Africa
The folly of giving Africa's tyrants time
Blaise Compaore (left), Burkina Faso's president and long-time regional crisis mediator, talks to Captain Moussa Dadis Camara, chief of the ruling junta in Guinea, as he arrives at the international airport in Conakry October 5, 2009. REUTERS
West African leaders belatedly and lamely dealt with the continent’s latest political punks at the weekend. However, the punks remain in power. What they do, augurs ill for West Africa.
The punks are President Mamadou Tandja of Niger, 70, and 45-year-old Captain Moussa Camara in Guinea.
The former qualifies as a “political dirty old man”, while the latter, a self-appointed president, adds misguided youth enthusiasm to the notoriety. Both want absolute power.
On Saturday, leaders of the 15-member Economic Community of West Africa States (Ecowas) met in Abuja, Nigeria. The country isn’t, by any measure, a cradle of good governance. However, it can afford lavishes that brew “African solutions for African problems”.
Notoriety wagon
Other actors earlier included the UN, the African Union, and former Africa colonisers now in the European Union. The ‘world cop” that US President Barack Obama is bestowing long-discarded British Bobby-like demeanour joined the pro-democracy bandwagon.
Captain Camara boarded the notoriety wagon hours after President Lansana Conte’s death ended his 26-year rule in December. Institutions to handle succession existed.
The president of the National Assembly would take over and conduct elections in three months. Evidently, that proviso escaped some Guineans’ minds, including Captain Camara’s. He announced a military National Council for Democracy and Development’s takeover.
The usual word condemnations followed, beginning with the UN, the AU, et cetera. Ecowas suspended Guinea. There the matter rested. Late last month thousands of Guineans demonstrated against Captain Camara’s drift toward dictatorship. Troops killed 157.
Only then did the world, Ecowas and the AU included, remember a monster on the loose. Condemnations galore came. Ecowas’ head, Mr Mohamed Ibn Chambas, accused the junta of repressing the people with “arbitrary and irresponsible” use of state power.
Right from the start, the tell-tales existed that Captain Camara had sinister motives. He said he would restore democracy, hold elections, and return to barracks, and all this by suspending state institutions. His show trials came from a handbook Josef Stalin couldn’t have improved on.
Ecowas leaders have now imposed arms embargo against Guinea. That’s not original. France, for example, had announced one and human rights similarly suggested. Arms embargos serve little use. Somalia makes the point. In the meantime, the junta has had time to plan, so have its opponents. That’s a recipe for civil war.

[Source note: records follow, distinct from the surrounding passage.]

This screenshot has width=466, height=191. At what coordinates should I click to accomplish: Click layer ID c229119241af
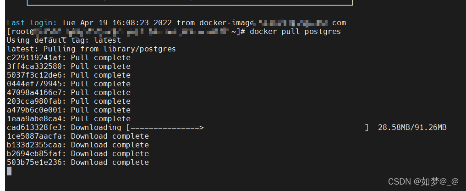pyautogui.click(x=34, y=58)
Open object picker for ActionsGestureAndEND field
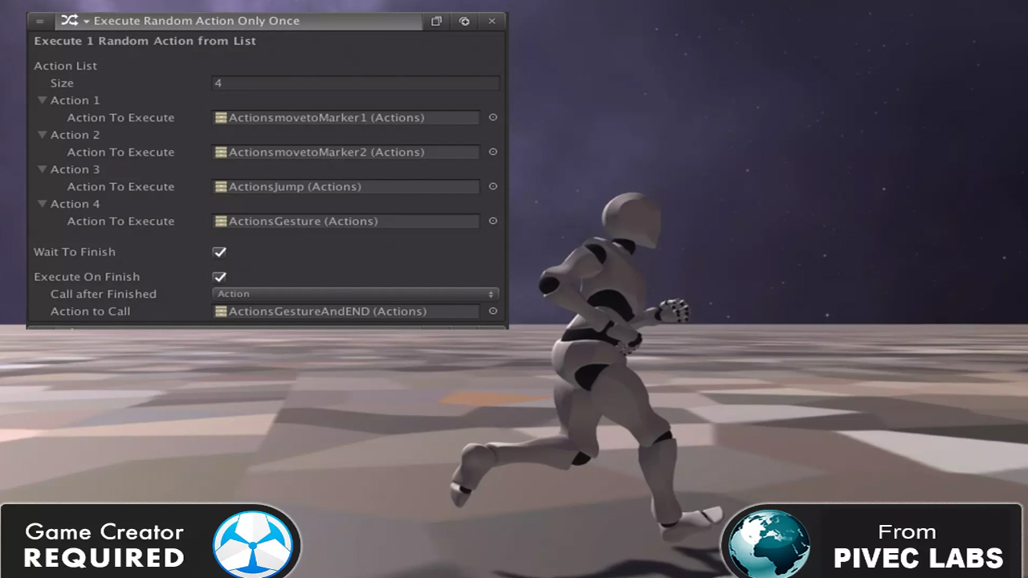The height and width of the screenshot is (578, 1028). (493, 311)
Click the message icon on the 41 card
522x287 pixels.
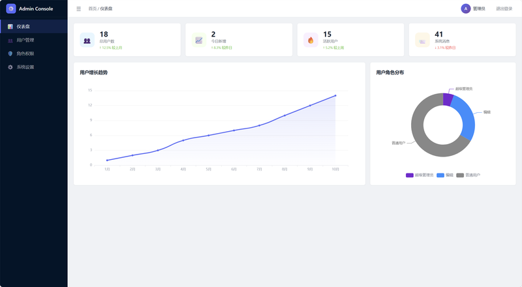click(422, 40)
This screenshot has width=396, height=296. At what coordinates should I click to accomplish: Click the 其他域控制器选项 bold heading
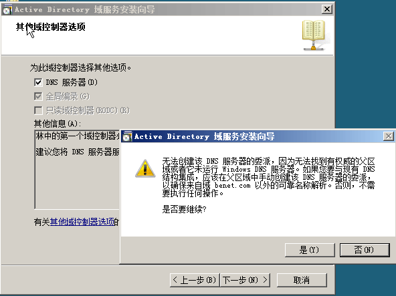51,27
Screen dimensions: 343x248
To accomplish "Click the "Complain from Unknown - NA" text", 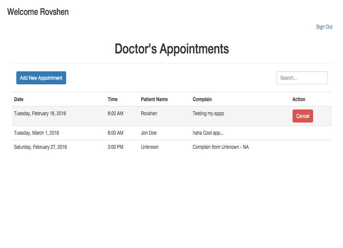I will [221, 147].
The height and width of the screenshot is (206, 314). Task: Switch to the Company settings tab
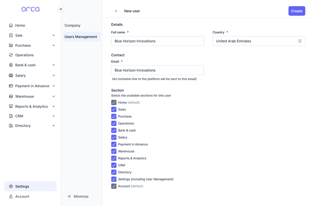pyautogui.click(x=72, y=25)
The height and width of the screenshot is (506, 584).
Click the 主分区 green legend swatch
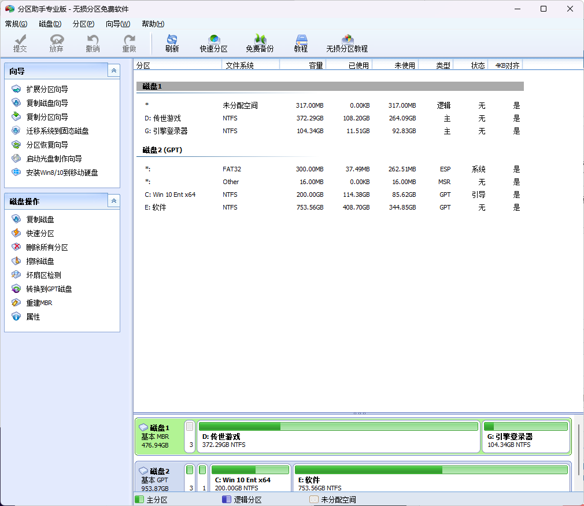139,499
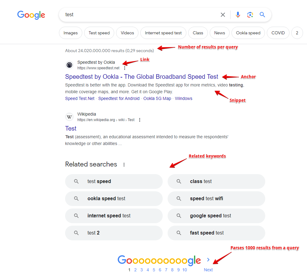307x275 pixels.
Task: Click magnifier icon beside "test speed"
Action: pyautogui.click(x=76, y=181)
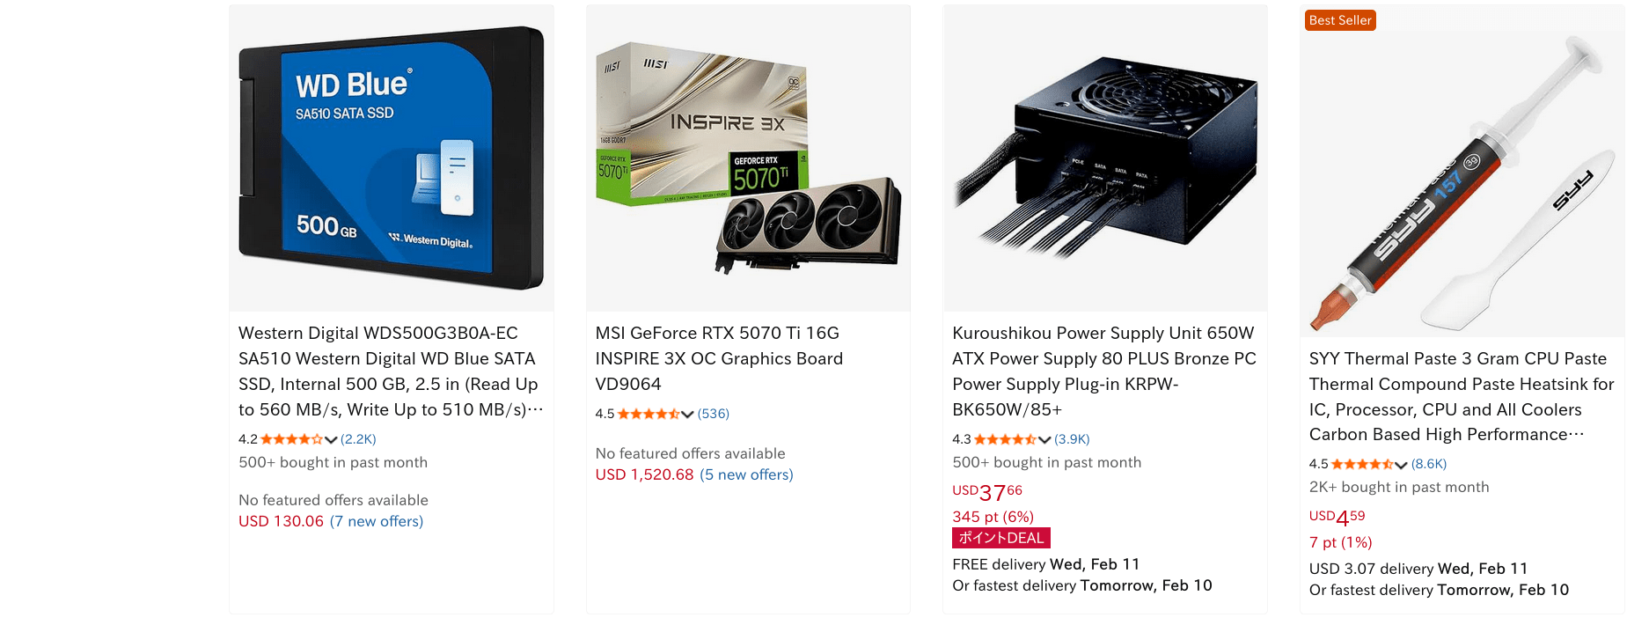
Task: Click the ポイントDEAL badge
Action: coord(1001,538)
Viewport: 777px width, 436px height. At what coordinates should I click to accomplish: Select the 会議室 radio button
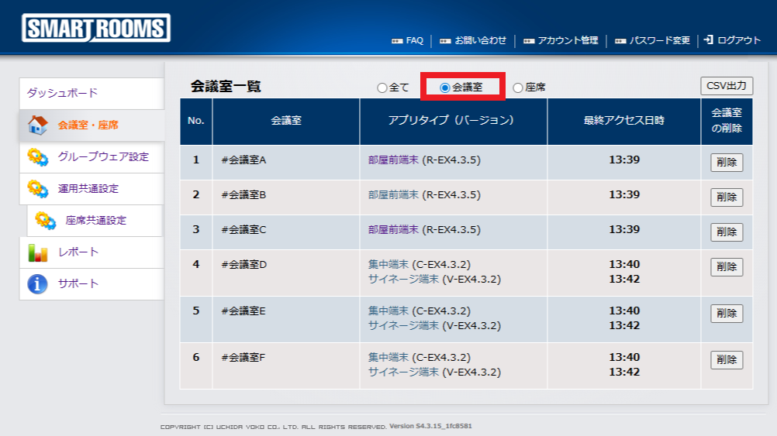[445, 88]
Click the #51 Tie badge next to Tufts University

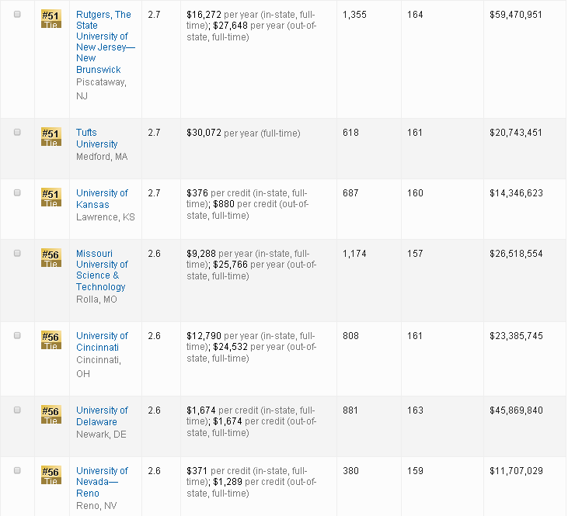click(51, 137)
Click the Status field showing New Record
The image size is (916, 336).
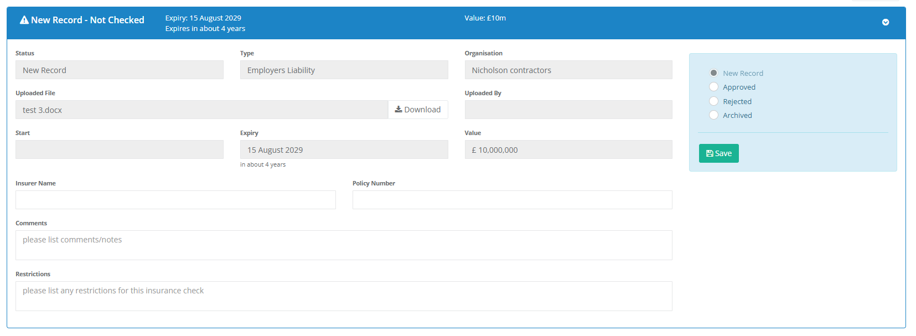point(119,70)
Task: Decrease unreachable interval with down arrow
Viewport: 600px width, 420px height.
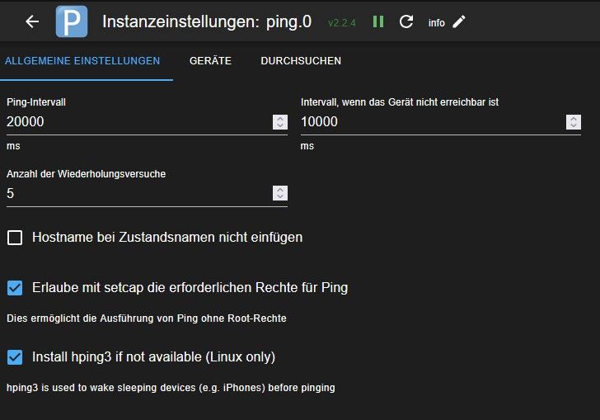Action: [574, 125]
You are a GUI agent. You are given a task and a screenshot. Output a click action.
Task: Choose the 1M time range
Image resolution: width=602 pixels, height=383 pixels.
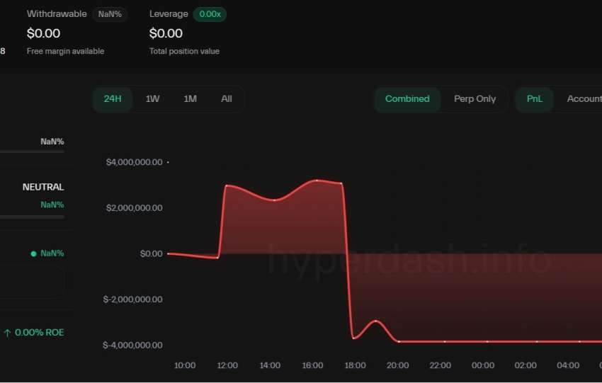pos(190,99)
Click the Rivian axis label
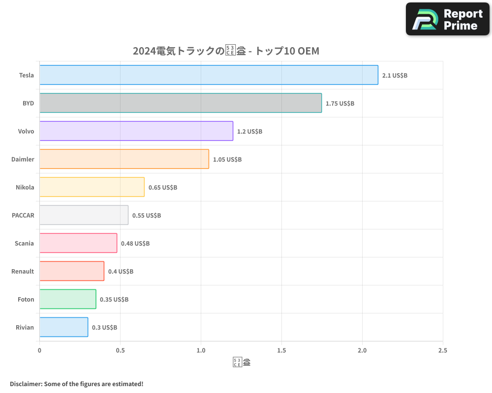Screen dimensions: 492x393 tap(25, 327)
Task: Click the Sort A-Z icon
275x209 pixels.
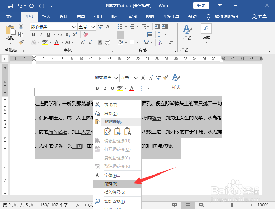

President Tandja’s case is different but not in essence. The retired army colonel came to power in December 1999. The international community commended the elections as “fair and transparent. Supposedly, Niger’s democracy had matured.
That was until May, when President Tandja wielded a “peaceful sword” to life presidency, a referendum to end presidential terms. Ecowas’ punishment is not to support Nigerian candidates for international organisations’ elective offices. Yet President Tandja has divided the country, inherently explosive, possessing a spill over menace.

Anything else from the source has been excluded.